Он продолжал идти той же нетвердой походкой, но довольно смело, а следом за ним, опустив хвост и понурив голову, волочилась собака с намокшей шерстью. То появляясь, то исчезая в темноте, прорезанной слабым светом фонарей, собака была как бы воплощением покорности и печали.
Человек и собака входили, наконец, в довольно обширный двор и поднимались на боковое крыльцо дома, стоявшего в глубине. После первого же сильного удара кулаком в дверь больше стучать не приходилось. Дверь немедленно бесшумно открывалась. Кто-то, очевидно, бодрствовал и поджидал прихода этого человека, чтобы сейчас же впустить его и тем самым избежать шума.

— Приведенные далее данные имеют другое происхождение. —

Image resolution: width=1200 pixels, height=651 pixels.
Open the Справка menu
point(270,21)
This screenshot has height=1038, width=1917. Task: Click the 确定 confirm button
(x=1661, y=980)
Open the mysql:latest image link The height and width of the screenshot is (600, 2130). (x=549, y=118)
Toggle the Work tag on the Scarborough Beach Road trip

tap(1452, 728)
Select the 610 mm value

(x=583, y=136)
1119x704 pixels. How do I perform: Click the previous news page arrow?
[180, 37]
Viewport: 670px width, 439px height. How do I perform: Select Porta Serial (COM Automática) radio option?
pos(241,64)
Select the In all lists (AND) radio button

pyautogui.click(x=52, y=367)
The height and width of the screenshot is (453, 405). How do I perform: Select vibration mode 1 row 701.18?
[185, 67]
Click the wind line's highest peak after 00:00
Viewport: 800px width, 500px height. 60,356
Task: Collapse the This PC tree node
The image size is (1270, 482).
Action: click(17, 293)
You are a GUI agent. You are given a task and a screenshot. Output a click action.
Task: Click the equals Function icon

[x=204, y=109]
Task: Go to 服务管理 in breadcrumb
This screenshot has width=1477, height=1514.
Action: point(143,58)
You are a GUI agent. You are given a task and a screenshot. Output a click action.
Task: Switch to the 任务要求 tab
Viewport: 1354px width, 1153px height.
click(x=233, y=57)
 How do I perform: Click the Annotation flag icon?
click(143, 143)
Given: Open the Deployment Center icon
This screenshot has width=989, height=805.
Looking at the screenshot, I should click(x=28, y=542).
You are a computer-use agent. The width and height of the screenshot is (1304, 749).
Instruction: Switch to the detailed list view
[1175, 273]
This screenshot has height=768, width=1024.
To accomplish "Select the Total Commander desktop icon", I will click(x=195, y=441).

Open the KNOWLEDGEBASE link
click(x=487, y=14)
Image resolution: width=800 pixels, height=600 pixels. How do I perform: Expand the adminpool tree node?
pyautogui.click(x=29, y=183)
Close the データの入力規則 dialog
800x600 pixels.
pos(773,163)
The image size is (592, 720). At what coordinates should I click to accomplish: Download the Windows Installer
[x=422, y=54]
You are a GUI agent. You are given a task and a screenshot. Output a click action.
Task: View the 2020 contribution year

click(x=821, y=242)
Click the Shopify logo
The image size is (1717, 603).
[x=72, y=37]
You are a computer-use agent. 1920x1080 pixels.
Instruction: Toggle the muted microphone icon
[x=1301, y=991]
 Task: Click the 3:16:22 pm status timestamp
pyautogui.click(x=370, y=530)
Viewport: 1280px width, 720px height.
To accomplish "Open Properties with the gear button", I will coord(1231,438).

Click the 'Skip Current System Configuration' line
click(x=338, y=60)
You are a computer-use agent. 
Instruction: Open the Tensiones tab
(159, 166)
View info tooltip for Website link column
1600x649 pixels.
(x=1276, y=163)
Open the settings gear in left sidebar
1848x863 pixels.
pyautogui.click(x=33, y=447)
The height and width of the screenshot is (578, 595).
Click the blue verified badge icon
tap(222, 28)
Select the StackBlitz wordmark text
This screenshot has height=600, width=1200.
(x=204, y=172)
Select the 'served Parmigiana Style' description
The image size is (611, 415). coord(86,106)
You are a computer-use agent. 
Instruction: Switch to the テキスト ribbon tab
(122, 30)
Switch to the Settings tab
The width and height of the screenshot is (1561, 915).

Без чепчика и без платка на голове, растрепанная, и домотканной юбке и грубой сорочке, Романо́ва отворяла дверь в полном молчании, а потом, осторожно притворив, освещала маленькой лампой на высокой подставке темные сени, куда, покачиваясь, вваливался ее сын. Попрежнему, в полном молчании, она ставила лампу на кухонный стол и, скрестив руки на груди, смотрела на вошедшего, за которым почти ползком пробирался Жужук и врывалась струя холодного воздуха.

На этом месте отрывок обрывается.